On the evening of February 23, ST Jinglan announced that from January 23 to February 13, the company’s stock price increased by 86.90%. The short-term price increase was significant, and the company’s performance had not changed substantially. However, recently, the company’s stock price has severely diverged from its performance, and investors participating in trading may face considerable risks. If the company’s stock price continues to rise abnormally in the future, the company may apply for a trading halt for investigation. Investors are advised to invest rationally and pay attention to investment risks.
Wind data shows that on February 13, ST Jinglan hit the daily limit, with the stock price at 3.14 yuan per share, and a total market value of 9 billion yuan. During 15 trading days (January 26 to February 13), the stock received 12 daily limit-ups.
In its announcement, ST Jinglan stated that regarding the abnormal fluctuations in the company’s stock trading, the company’s board of directors is conducting an investigation into the company, its actual controller, and relevant matters.
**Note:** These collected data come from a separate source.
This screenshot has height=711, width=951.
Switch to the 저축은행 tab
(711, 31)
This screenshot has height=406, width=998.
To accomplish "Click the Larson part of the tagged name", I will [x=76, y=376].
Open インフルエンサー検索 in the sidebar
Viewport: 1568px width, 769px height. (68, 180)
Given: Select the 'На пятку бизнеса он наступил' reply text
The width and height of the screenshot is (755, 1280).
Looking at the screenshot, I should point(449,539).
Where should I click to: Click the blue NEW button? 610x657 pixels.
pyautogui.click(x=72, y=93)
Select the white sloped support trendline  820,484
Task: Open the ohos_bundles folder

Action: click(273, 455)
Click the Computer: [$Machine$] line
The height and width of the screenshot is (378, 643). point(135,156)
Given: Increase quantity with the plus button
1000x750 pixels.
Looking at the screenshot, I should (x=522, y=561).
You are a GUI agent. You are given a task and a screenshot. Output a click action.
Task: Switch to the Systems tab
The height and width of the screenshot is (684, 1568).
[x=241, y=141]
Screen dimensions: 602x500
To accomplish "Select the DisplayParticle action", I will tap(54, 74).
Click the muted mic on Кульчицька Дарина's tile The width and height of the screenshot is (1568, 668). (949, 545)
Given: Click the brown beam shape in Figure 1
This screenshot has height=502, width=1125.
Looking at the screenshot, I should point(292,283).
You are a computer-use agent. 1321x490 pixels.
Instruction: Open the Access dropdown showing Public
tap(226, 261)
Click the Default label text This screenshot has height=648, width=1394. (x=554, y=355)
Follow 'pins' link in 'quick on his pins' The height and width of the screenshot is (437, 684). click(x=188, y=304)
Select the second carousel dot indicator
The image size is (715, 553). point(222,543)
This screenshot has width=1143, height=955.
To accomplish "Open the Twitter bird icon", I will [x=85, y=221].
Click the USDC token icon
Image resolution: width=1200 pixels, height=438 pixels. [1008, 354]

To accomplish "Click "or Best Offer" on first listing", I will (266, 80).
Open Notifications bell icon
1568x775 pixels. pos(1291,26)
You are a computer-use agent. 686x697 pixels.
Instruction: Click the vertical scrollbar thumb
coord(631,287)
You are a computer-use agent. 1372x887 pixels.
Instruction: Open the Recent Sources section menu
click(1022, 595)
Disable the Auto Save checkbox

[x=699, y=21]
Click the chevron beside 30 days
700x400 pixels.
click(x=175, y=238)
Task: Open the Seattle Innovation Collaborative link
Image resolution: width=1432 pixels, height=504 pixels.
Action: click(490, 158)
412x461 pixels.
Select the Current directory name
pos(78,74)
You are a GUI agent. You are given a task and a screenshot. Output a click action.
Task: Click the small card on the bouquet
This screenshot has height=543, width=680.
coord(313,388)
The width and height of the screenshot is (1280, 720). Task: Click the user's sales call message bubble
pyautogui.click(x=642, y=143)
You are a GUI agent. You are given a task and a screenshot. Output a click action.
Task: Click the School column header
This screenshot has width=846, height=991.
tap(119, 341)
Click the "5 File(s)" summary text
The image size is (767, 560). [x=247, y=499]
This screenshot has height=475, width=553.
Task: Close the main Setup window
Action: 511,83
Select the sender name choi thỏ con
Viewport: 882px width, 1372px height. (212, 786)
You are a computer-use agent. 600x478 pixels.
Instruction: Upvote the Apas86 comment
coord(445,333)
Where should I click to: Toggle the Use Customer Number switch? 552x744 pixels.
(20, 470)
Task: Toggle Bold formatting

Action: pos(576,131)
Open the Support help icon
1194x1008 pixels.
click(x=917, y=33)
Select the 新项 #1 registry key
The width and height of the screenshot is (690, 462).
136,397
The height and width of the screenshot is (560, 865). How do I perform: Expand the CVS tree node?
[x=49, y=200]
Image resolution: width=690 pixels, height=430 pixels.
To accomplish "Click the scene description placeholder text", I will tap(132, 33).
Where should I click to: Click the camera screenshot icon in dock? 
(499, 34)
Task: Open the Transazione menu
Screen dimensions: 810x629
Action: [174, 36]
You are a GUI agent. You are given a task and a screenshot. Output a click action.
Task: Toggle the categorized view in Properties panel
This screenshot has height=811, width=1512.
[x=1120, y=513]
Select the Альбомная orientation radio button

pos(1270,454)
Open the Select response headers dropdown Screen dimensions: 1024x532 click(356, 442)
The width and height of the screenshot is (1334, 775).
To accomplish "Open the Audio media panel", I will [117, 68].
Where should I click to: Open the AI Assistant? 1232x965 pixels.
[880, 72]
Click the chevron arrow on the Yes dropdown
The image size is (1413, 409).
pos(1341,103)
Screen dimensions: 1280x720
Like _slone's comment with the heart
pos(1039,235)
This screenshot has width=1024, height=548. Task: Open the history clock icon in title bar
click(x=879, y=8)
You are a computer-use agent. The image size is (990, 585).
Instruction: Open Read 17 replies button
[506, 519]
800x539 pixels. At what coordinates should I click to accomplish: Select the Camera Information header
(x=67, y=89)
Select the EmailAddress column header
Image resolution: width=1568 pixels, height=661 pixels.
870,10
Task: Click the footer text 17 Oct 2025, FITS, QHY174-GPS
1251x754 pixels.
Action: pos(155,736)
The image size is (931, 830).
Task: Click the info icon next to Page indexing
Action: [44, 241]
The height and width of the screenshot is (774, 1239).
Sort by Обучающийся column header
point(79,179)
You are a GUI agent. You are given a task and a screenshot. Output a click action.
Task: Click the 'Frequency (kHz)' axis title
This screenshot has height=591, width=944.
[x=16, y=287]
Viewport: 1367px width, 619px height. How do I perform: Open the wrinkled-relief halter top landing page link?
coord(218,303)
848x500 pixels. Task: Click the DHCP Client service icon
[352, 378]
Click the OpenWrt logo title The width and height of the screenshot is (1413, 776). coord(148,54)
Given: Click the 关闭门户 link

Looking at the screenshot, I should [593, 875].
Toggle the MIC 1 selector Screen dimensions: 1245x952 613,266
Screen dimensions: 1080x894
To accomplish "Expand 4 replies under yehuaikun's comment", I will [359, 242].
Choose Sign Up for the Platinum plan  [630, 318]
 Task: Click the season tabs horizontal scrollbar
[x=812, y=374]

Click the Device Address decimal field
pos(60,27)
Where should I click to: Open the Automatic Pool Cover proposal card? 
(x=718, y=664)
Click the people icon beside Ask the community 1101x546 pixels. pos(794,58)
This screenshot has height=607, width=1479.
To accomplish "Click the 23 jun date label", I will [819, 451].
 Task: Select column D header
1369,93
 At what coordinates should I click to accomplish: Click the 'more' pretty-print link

The results show that there have been no significant changes in the company’s recent operating conditions or internal and external business environment; the information previously disclosed by the company up to the time of the announcement does not require supplementation or correction; no recent public media reports have disclosed or possibly disclosed material non-public information that could significantly impact the company’s stock trading price; the company and its controlling shareholders and actual controllers have no major undisclosed matters related to the company, nor are there any major matters under planning; upon inquiry, the company’s controlling shareholders and actual controllers did not buy or sell the company’s stock during the abnormal trading period; and the company does not violate fair disclosure regulations.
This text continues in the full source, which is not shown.